## Work to do
Convert the lines below into a Markdown table with the columns Row and Line, starting at the line that contains "For every named target in this 139×2576" and ending at the line that contains "Tribulation (115, 2052)", and leave out any blank lines.

## Data excerpts
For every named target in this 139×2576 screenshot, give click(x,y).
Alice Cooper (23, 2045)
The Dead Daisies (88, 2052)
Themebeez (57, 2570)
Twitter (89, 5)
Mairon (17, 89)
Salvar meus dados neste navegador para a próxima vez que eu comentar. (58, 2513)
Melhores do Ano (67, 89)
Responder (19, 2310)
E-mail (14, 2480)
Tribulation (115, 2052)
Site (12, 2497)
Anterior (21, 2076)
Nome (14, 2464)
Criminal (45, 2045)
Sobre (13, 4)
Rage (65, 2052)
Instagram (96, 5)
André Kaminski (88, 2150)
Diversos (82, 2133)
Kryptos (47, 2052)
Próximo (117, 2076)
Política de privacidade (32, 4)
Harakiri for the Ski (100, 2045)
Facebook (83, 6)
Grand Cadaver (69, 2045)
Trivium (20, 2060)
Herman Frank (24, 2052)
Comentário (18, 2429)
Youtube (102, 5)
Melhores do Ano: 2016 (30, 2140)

...

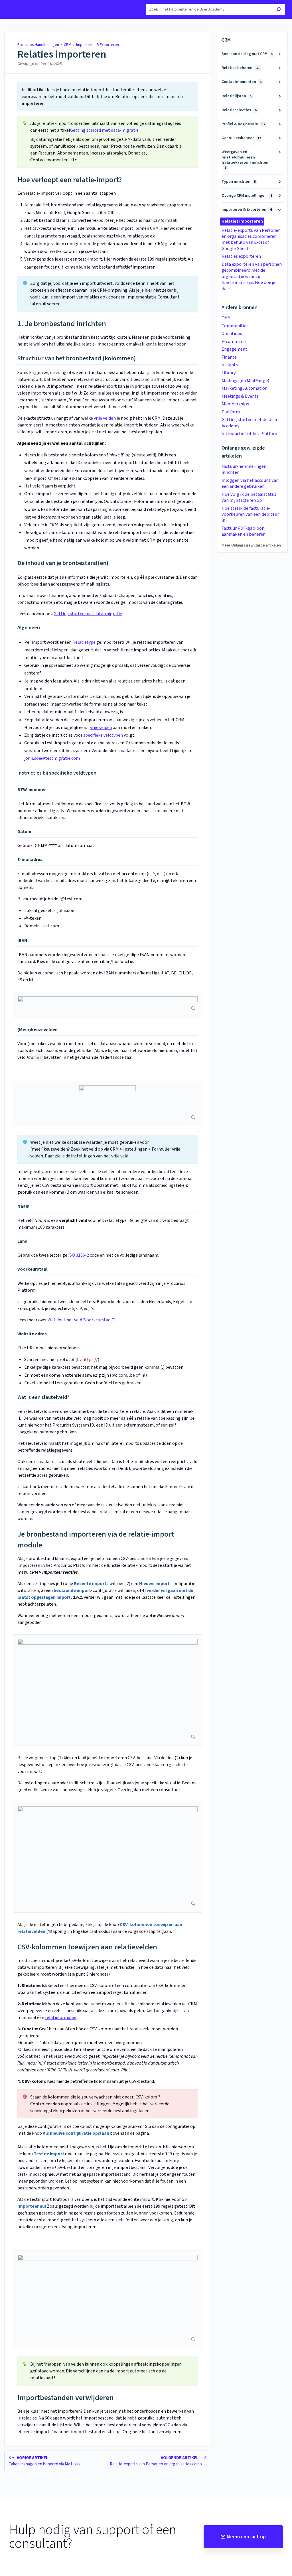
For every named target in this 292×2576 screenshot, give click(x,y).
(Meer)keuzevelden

## The reply
| Row | Line |
|---|---|
| 1 | For every named target in this 139×2576 screenshot, give click(x,y). |
| 2 | Alice Cooper (23, 2045) |
| 3 | The Dead Daisies (88, 2052) |
| 4 | Themebeez (57, 2570) |
| 5 | Twitter (89, 5) |
| 6 | Mairon (17, 89) |
| 7 | Salvar meus dados neste navegador para a próxima vez que eu comentar. (58, 2513) |
| 8 | Melhores do Ano (67, 89) |
| 9 | Responder (19, 2310) |
| 10 | E-mail (14, 2480) |
| 11 | Tribulation (115, 2052) |